*** Available records ***

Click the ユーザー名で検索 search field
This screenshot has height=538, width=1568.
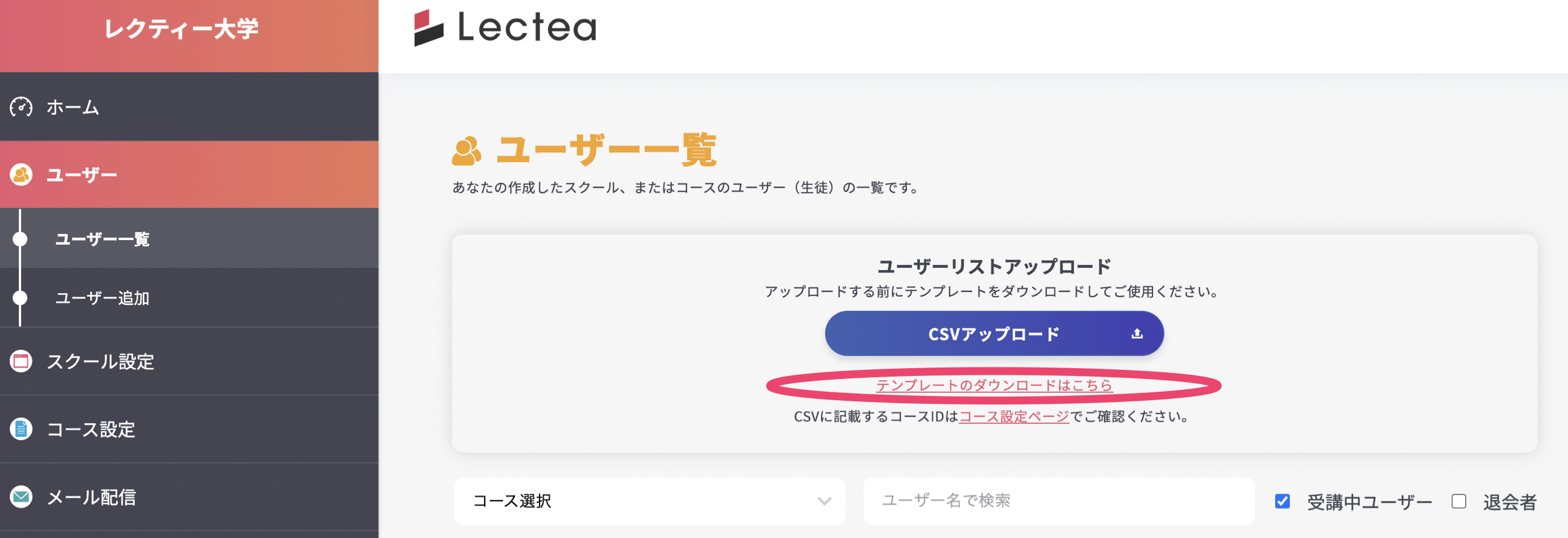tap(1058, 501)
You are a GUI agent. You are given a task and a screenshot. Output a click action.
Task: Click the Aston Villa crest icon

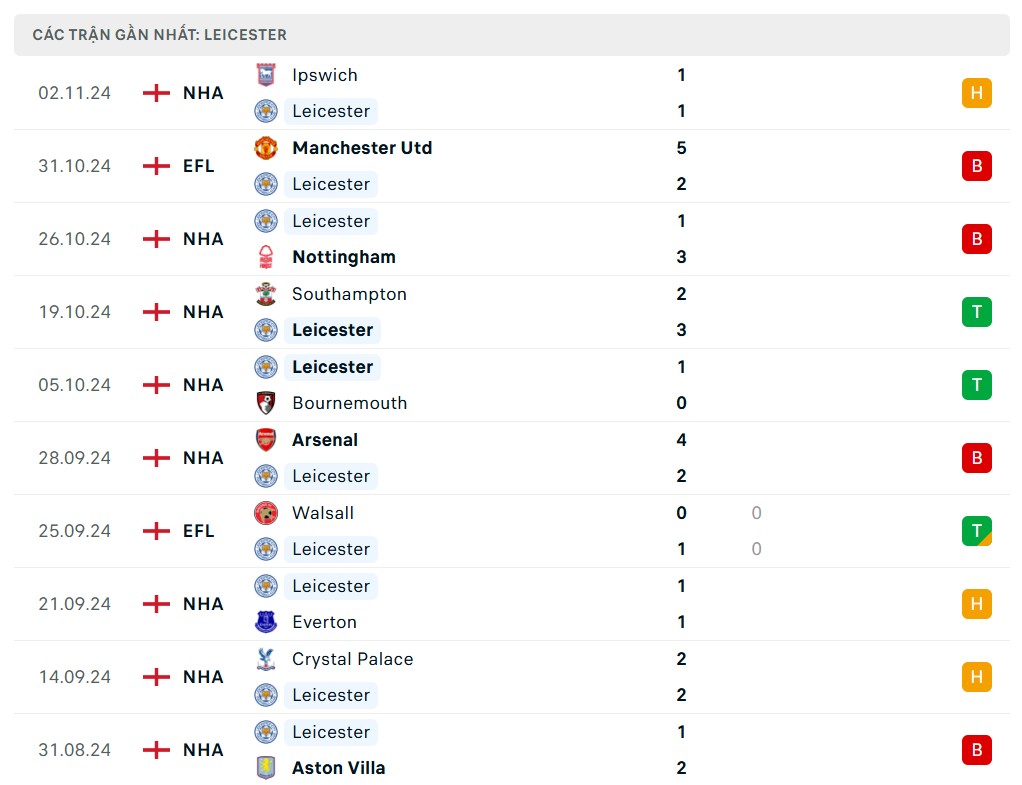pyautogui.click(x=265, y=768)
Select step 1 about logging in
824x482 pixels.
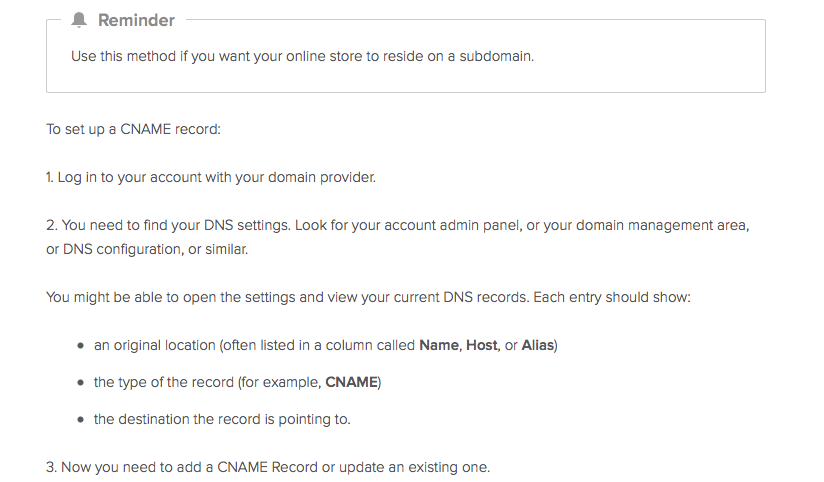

***

What is required: Set down word for word, from the line that contains "You are a GUI" to the end of the listing above, every line and no picture.

Your response:
You are a GUI agent. You are given a task and a screenshot. Output a click action.
Task: Click the Aston Villa crest icon

pyautogui.click(x=265, y=768)
Select step 1 about logging in
824x482 pixels.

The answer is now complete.